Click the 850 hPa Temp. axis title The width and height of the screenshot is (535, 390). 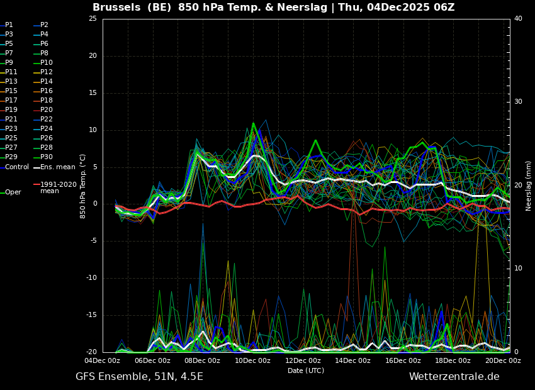click(x=83, y=186)
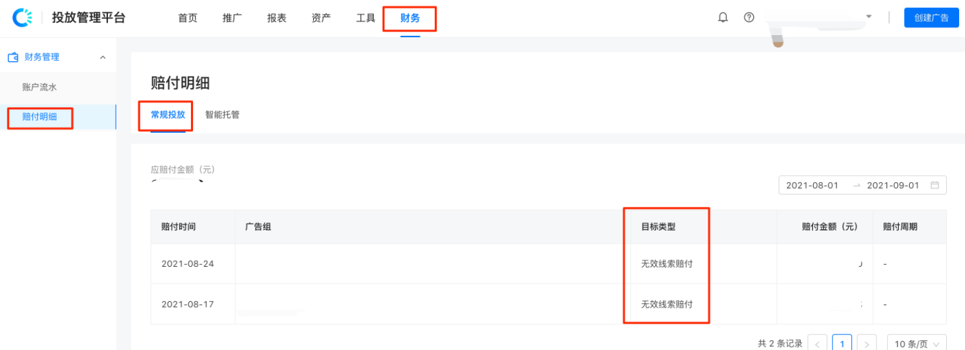The height and width of the screenshot is (350, 965).
Task: Open the 财务 top menu
Action: coord(410,18)
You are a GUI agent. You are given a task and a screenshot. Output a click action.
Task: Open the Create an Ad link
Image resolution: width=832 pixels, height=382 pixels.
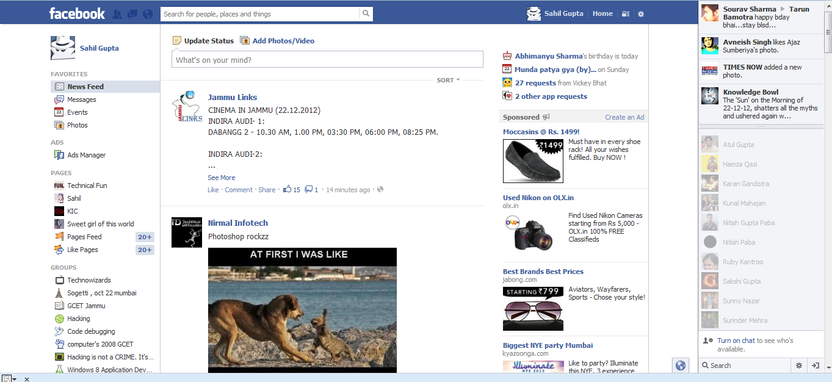point(624,116)
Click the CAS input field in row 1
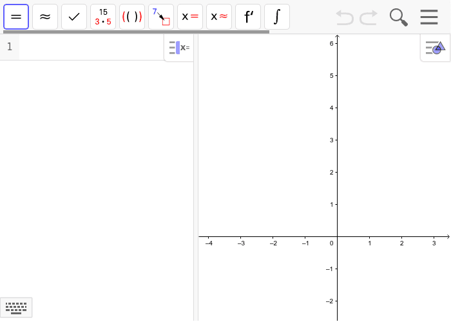The height and width of the screenshot is (322, 451). [x=91, y=47]

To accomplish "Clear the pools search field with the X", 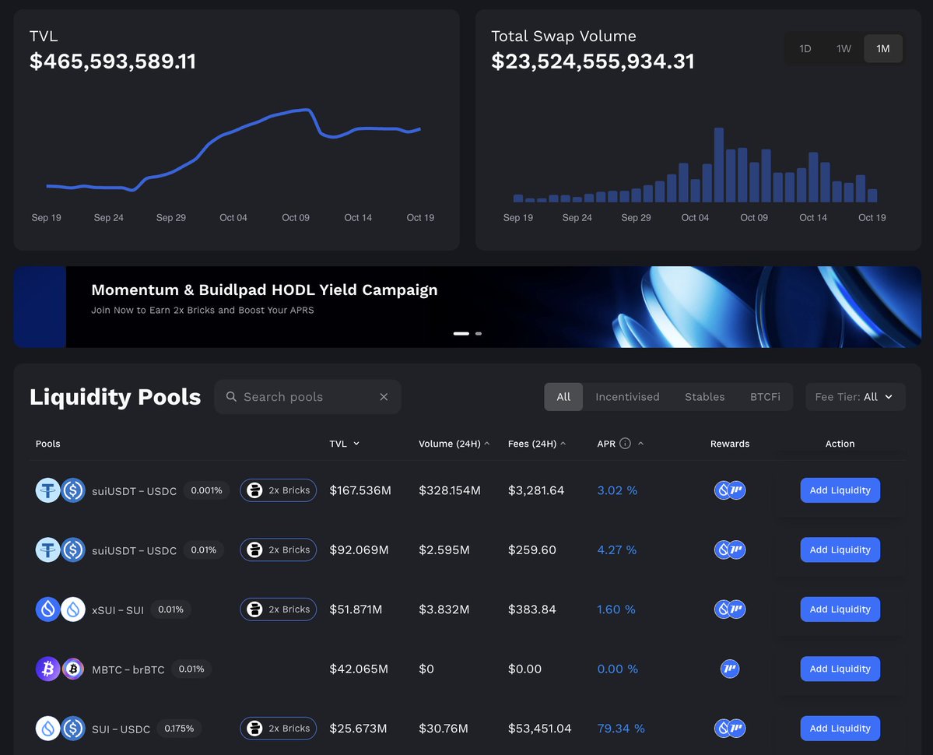I will point(384,397).
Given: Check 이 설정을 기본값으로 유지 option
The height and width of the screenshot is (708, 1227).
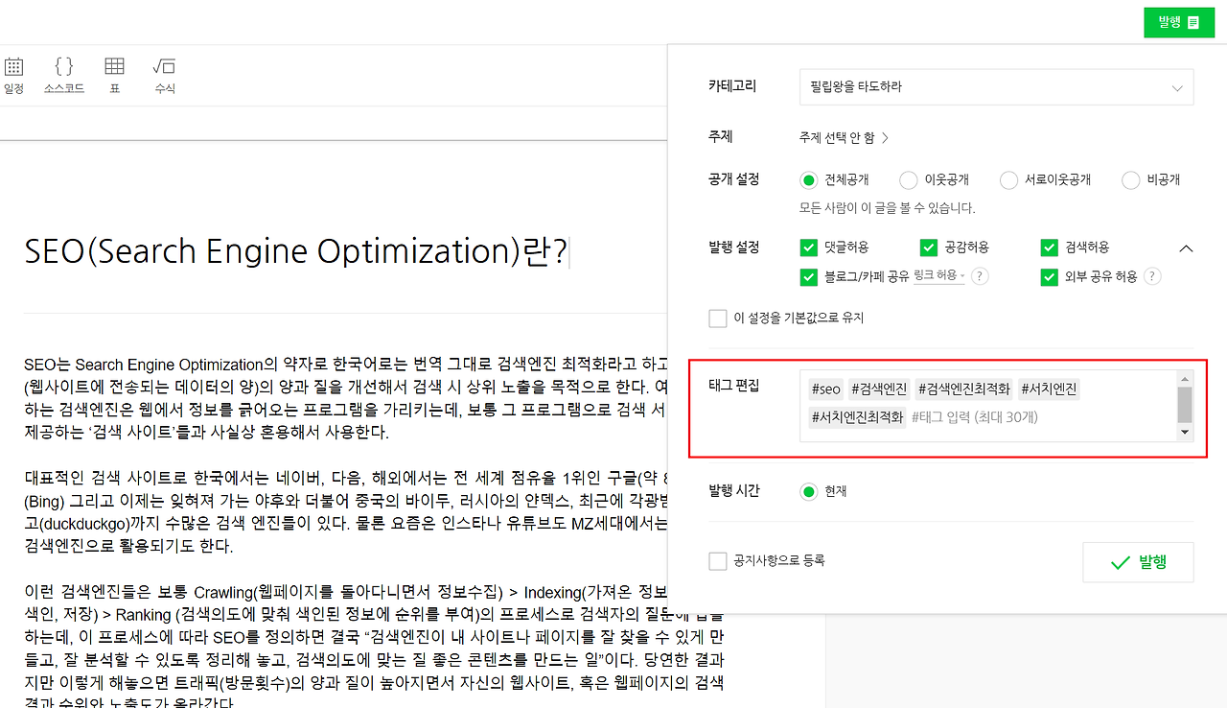Looking at the screenshot, I should coord(718,318).
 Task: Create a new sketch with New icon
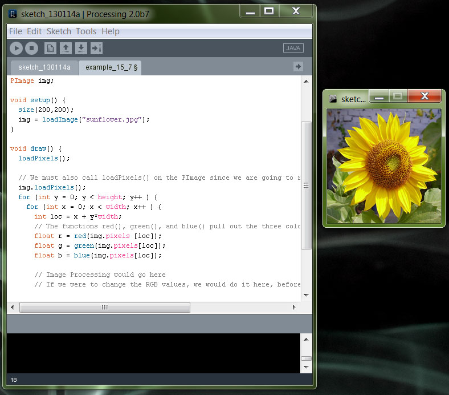click(x=50, y=49)
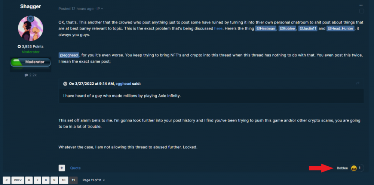Click the moderator shield badge on avatar
374x185 pixels.
click(x=31, y=18)
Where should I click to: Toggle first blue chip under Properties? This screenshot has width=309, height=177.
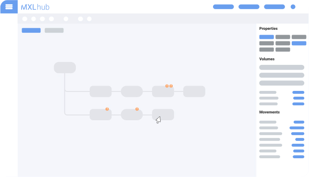click(266, 37)
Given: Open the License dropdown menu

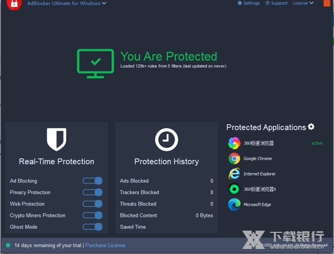Looking at the screenshot, I should click(x=303, y=3).
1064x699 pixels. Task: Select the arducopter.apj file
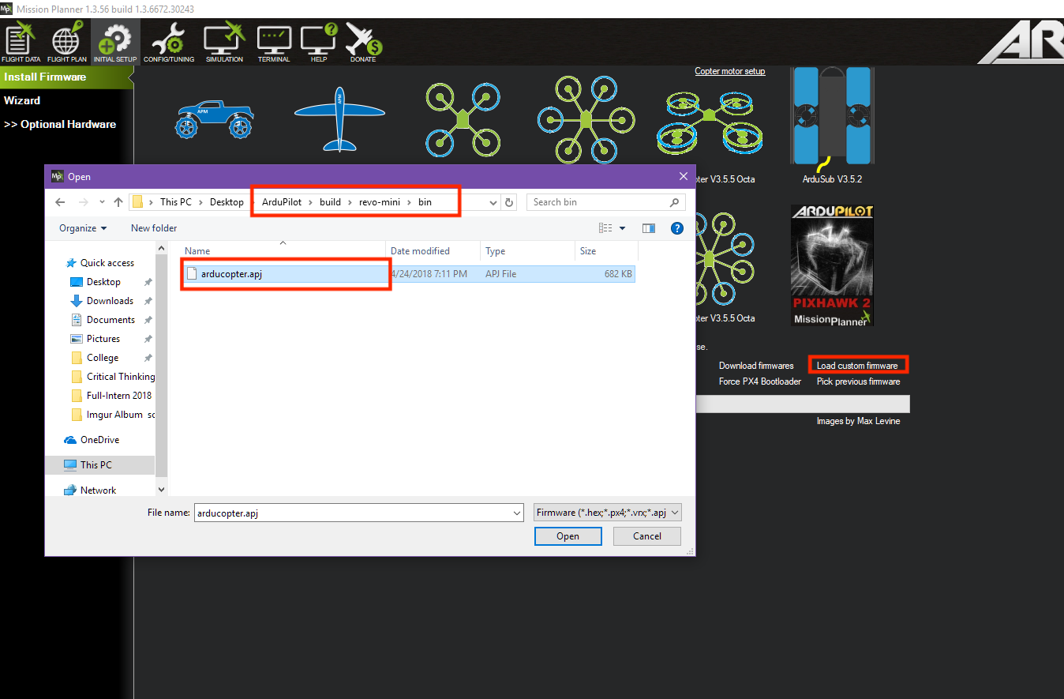(230, 274)
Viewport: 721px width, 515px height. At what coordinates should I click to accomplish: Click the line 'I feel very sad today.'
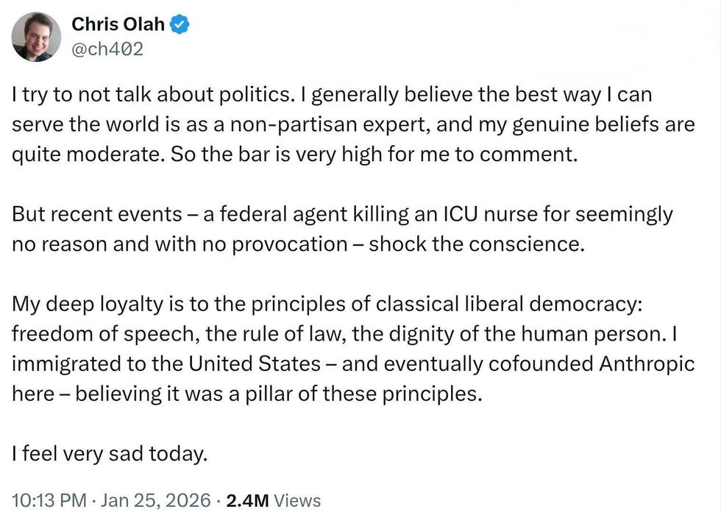pyautogui.click(x=110, y=454)
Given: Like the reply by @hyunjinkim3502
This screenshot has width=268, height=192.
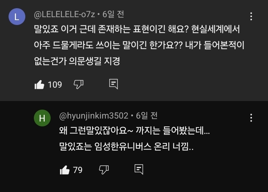Looking at the screenshot, I should (x=65, y=170).
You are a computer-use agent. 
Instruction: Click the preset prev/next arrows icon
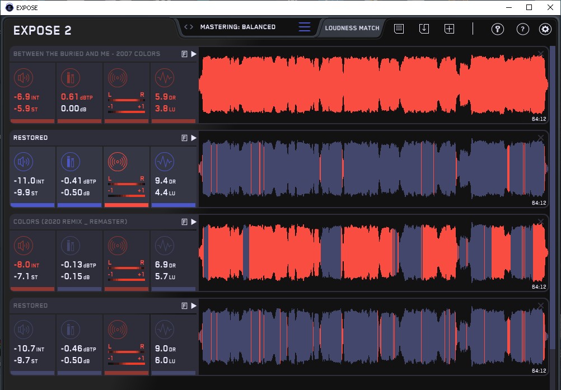click(189, 27)
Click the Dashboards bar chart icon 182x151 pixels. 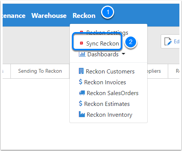click(x=82, y=54)
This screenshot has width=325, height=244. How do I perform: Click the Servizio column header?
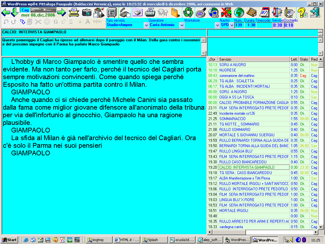point(253,59)
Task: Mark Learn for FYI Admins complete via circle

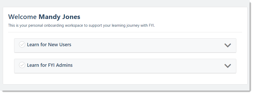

────

— ABOUT THIS EXERCISE —
Find the word "agent" in the records and pull out each line that has it.

— SOLUTION TO THIS PROBLEM —
You are a GUI agent. You are given a task and a screenshot. Output a click action.
You are a computer-use agent. 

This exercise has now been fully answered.